* INSTRUCTIONS FOR THE TASK:
Report each line in the rows below that contains the word "Please", copying every such line in full.

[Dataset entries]
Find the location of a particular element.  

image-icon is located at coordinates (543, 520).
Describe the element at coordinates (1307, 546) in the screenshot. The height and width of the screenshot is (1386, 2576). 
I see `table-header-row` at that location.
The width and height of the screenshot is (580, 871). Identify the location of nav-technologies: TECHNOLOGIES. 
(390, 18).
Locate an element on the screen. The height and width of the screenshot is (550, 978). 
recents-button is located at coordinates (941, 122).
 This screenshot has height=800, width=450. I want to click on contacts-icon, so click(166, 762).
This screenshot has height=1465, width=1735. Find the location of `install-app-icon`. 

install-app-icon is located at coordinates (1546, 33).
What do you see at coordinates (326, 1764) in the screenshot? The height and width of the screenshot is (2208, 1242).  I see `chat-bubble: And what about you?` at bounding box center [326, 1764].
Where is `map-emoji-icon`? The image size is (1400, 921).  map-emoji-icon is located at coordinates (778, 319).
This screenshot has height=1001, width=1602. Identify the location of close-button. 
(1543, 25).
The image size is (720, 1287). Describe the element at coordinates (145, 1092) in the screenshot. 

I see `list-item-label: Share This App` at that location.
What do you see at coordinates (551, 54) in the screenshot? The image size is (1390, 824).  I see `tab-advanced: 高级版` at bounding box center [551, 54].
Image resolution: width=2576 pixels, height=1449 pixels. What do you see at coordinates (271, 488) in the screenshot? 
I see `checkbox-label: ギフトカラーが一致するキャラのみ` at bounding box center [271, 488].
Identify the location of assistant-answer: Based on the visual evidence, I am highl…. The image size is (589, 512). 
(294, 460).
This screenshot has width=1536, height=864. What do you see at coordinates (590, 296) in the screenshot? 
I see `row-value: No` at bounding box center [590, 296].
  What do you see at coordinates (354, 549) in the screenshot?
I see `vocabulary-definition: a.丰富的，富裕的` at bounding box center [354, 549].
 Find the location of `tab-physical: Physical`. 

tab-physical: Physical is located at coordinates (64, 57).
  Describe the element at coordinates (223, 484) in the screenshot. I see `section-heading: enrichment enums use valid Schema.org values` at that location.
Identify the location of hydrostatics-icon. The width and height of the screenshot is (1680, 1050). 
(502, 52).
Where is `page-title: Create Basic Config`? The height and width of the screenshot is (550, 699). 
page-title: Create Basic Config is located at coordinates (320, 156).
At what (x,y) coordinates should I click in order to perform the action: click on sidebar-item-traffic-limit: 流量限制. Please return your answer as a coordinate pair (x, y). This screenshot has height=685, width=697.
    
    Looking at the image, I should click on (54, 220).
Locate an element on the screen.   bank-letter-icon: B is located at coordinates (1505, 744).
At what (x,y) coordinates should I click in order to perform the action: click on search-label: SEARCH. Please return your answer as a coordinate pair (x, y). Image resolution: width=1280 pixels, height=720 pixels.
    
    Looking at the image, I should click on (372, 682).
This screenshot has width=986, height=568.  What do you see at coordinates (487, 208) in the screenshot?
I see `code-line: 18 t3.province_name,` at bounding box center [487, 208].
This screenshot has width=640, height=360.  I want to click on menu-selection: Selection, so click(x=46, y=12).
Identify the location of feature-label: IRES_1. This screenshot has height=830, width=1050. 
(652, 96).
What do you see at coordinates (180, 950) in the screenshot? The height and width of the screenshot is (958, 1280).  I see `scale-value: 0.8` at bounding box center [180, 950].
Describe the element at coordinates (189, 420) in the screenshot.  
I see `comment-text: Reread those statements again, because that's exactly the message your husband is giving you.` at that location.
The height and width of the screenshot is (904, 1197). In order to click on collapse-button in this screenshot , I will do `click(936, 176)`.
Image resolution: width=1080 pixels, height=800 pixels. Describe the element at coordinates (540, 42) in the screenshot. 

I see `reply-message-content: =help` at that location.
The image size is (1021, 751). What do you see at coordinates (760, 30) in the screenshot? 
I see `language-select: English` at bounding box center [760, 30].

* ANSWER BOX:
At what (x,y) coordinates should I click in order to perform the action: click on sidebar-item-traffic-limit: 流量限制. Please return your answer as a coordinate pair (x, y). This screenshot has height=685, width=697.
At what (x,y) coordinates should I click in order to perform the action: click on search-label: SEARCH. Please return your answer as a coordinate pair (x, y). Image resolution: width=1280 pixels, height=720 pixels.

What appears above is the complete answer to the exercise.